Di sini manusia dikalahkan anjing, yang secara manis diuraikan
Lorenz dalam buku tersebut dan juga dalam bukunya yang lain, On
Aggression. Manusia sering tidak mampu menghentikan agresinya
walau manusia yang diserang itu apakah ia pencuri ayam atau musuh
dalam perang -- sudah menyatakan tunduk dan minta ampun. Walaupun
dia sudah menunjukkan lambang ketundukan: merunduk atau angkat
tangan. Rupanya manusia yang berbudaya menjadi makhluk lain
ketika perilaku agresinya tidak terkendalikan. Di sana-sini
pencuri ayam yang minta ampun masih dipukuli sampai babak belur.
Yang tunduk dan minta ampun bisa pula terus kena pancung.
Sebaliknya manusia semakin mampu menciptakan senjata yang
bertambah mutakhir. Jurang semakin lebar antara kemampuannya
mengekang diri dan kesanggupannya menciptakan senjata-senjata
ampuh. Apakah jalan menuju kepunahan semakin melebar? Semoga
tidak demikian, berkat usaha manusia membina tali-temali
persahabatan dan cinta kasih yang meliputi seluruh ummat.
Ikan, anjing dan manusia mempunyai beberapa persamaan hakiki, di
antaranya nafsu agresi. Untuk lebih menjamin hak hidup sesama
ikan dalam akuarium saya, maka disingkirkan agresor tertentu,
walau rupanya cantik dan tingkah lakunya kocak. Anjing tidak
perlu kita risaukan karena punya kemampuan yang baik mengekang
diri, sekali musuhnya menunjukkan lambang ketundukan.

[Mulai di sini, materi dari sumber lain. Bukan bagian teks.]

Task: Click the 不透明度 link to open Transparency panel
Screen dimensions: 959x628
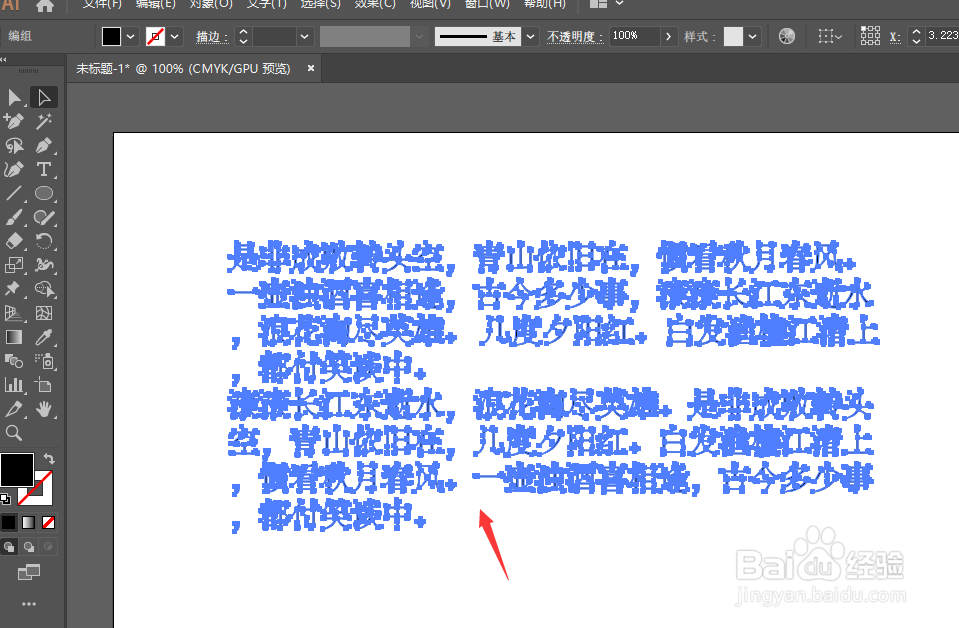Action: 575,36
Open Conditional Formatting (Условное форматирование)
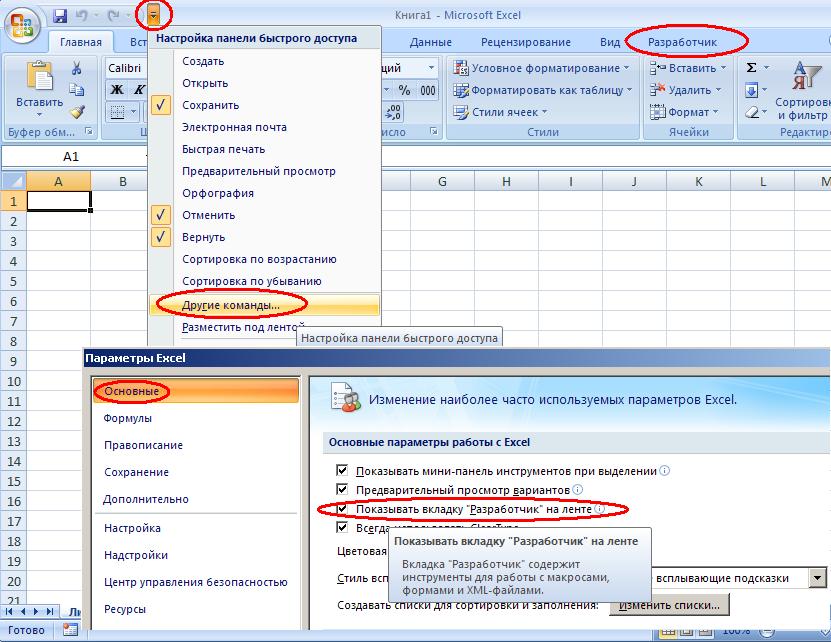Image resolution: width=831 pixels, height=642 pixels. [542, 68]
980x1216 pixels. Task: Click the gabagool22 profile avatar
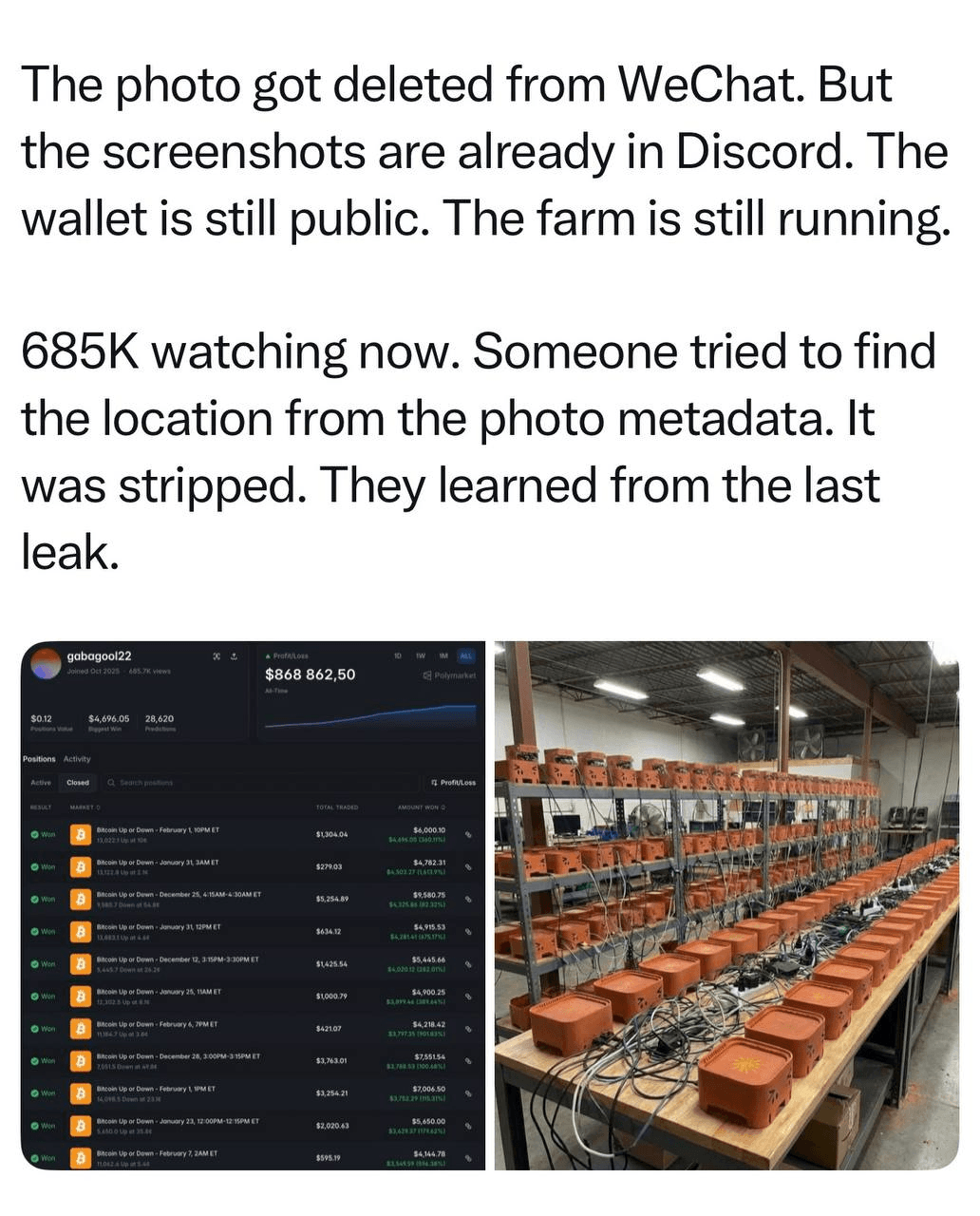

Tetapi manusia? Kiranya baik juga direnungkan soal ini
sekali-sekali di waktu senggang. Mungkin ada sesuatu yang dapat
dilakukan manusia untuk lebih mampu mengendalikan diri dalam
berbagai bentuk. Syukurlah kalau di dalam salah satu manifestasi
agresi, manusia lebih meningkatkan kemampuannya mengekang diri
-- untuk tidak memeras lagi mereka yang tidak bisa berkutik.